• Texto fornecido:
■ ■ ■ ■

A língua está viva, para o bem e para o mal.
28 de dezembro de 2009
E agora: função do amor na fenomenologia do eu.
Um homem pode alcançar tudo na solidão, excepto um carácter.
Stendhal
Sentirmo-nos completos lembra-nos a ideia aristofânica da cara-metade proposta no banquete platónico. O ponto a que quero chegar é que o amor é a função através da qual nos podemos sentir completos. O amor permite um feedback contínuo, que funciona como uma confirmação permanente da nossa identidade própria. São, assim, necessários sempre dois para que haja uma completude identitária.
Pode ser assim entendido o conceito de um Deus, central à maioria das religiões, Deus esse que nos vê a todo o momento e nos ama. Ser visto significa que se existe, e ser visto por alguém que nos ama é receber os contornos directores daquilo que nós próprios desejamos intrinsecamente ser.
21 de dezembro de 2009
Os defeitos
Perceber o que as pessoas nos escondem é fácil, mas não leva a lado nenhum.
E Canetti
Para quê querer encontrar os defeitos da pessoa que amamos? É na idealização romântica que se constrói o nosso amor, procurar a desidealização é procurar a desconstrução e, por conseguinte, viver na desilusão.
3 de setembro de 2009
Rogério Casanova - «Pastoral Portuguesa»

Sempre me confundiu o uso do vocábulo 'hilariante'. As primeiras vezes que tive contacto com ele (estranhamente, lembro-me da primeira vez que tive contacto com um grande número de palavras) foi em desenhos-animados que propalavam o uso do 'gás hilariante' como método terrificamente incapacitante de inimigos. Numa determinada tarde de domingo dos anos 90 iniciais, inevitavelmente reservada a uma caminhada até ao clube de vídeo (supina diversão naquela época, naquela cidade), deparei-me com a capa de uma cassete VHS de um filme qualquer sobre porcos e gargalhadas. Aparentes críticos (de provável inserção ideológica em correntes anti-kakutanianas) classificavam-no, não só como a 'melhor comédia do ano', mas como uma obra 'hilariante'. Acreditei candidamente que seria uma história que me faria rir a bandeiras despregadas. Será fácil de perceber porque se tornou nebuloso, na minha mente ingénua de então, o conceito de hilariante. A verdade é que a forma desse conceito poucas vezes, ao longo da minha vida, foi preenchida com um conteúdo. Lembro-me, mais recentemente, dos discursos pausados do Bruno Aleixo, na sua crítica à ingénua e maliciosa estupidez da sociedade portuguesa, e da sua estética a roçar o kitsch.

■ ■ ■ ■

• Tarefa pedida: Segundo o texto, qual é a função através da qual nos podemos sentir completos? Os dados apresentados a seguir são material à parte do texto.

Registos retirados de um conjunto de dados:
■ ■ ■ ■

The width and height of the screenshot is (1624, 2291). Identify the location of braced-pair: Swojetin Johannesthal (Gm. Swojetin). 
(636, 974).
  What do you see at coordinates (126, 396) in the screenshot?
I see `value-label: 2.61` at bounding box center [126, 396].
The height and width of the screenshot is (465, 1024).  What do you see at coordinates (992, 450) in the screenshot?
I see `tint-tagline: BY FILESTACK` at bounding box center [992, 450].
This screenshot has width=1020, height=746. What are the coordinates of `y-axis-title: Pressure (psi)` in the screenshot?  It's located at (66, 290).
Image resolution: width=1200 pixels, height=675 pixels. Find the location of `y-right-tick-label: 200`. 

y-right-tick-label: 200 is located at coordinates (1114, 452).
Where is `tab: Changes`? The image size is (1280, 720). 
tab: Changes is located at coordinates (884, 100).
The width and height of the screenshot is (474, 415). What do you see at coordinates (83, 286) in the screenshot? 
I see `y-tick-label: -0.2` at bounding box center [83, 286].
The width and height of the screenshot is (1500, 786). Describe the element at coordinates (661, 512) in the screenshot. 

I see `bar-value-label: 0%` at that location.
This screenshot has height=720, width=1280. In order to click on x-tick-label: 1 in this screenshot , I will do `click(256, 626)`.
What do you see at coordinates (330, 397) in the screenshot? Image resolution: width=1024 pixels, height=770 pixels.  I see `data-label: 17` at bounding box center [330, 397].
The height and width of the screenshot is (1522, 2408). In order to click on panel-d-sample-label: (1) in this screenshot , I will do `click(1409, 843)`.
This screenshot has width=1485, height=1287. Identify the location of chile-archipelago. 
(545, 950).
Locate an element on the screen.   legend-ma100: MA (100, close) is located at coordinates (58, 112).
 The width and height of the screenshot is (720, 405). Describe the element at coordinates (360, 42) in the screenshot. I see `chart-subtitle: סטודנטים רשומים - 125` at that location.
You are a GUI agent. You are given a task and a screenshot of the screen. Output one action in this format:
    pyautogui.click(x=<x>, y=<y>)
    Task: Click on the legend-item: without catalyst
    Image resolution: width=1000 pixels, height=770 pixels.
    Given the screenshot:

■ ■ ■ ■

• Resultado do exercício: O amor.